Mary is 32 years old. From a very young age, she has suffered from acute polyarthritis, which has paralysed both of her legs. She seems fragile but her face and gaze are determined. Her handshake is incredibly firm.

Mary has come for her weekly ARV treatment at Chiradzulu hospital, as she has done every week for the last month. It takes her four hours to walk there and four hours to walk back.

"Walking is not a big sacrifice for me. It's true that I have to dedicate a whole day each week to going to hospital, but it's vital for me.

"I found out that I was HIV-positive in July last year. I had come to the hospital because my five year old daughter was ill, and the staff suggested I take the HIV test. It was the third time for me—the first time I took it, I was pregnant and it was negative, then I did a second test a few months later. The third, positive result was a real shock to me because I wasn't ill. I didn't expect it at all. I was doubly affected because I also found out that my daughter was HIV-positive. But the MSF counsellor reassured me and told me that treatment existed for the diseases that I might contract.

"I thought about it all and I knew that I was going to die. So I started selling my things one by one, and I stopped going to work on the farm. I was waiting to die.

"My daughter was also infected, so I had no reason to hope. She's my reason for living and as we no longer see her father, what would become of her if I died before her?

"My mother is the only one who knows about my illness. My friends don't know and I don't want them to. I'm part of an association of people living with HIV/AIDS. With their help, I've started to consider talking about it, but I don't feel ready just yet.

"Last month, the MSF doctor told me that I could be treated with ARVs, which would stabilize my illness and allow me to get back some strength. I didn't expect it; it was as much of a surprise as finding out I was HIV-positive.

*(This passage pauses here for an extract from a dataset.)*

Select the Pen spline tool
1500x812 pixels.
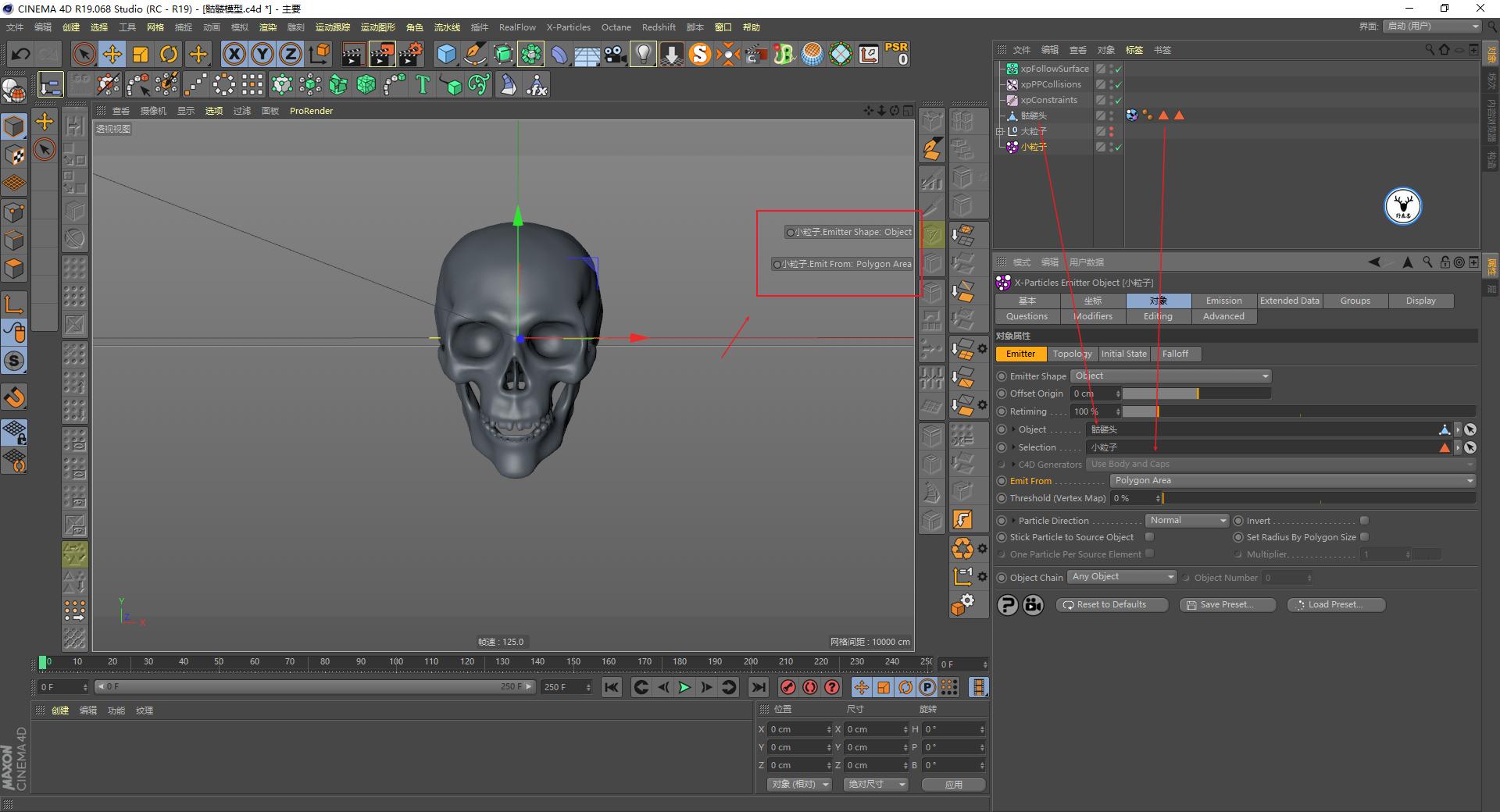[475, 54]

"I've started to hope again, and I've picked up things that I was doing before I found out that I was HIV-positive. I feel stronger today, I've got some energy back, and I want to continue living and living well. Of course I will continue my treatment. For me it's not an effort but a great and unique opportunity.

"Before, I used to have a little business. I knitted pullovers and sold them. I had stopped everything but I'm going to start again and I'll look for work on a farm so that I can have a fixed income. I also want to expand my home, which I worked to build.

"By going to the HIV Clinic in Thomas, I met this association of AIDS patients I mentioned before. They have helped me a lot and today, I really want it to develop and strengthen so that we can talk about our experience and pass on our message. So that we and other HIV-positives can have a voice."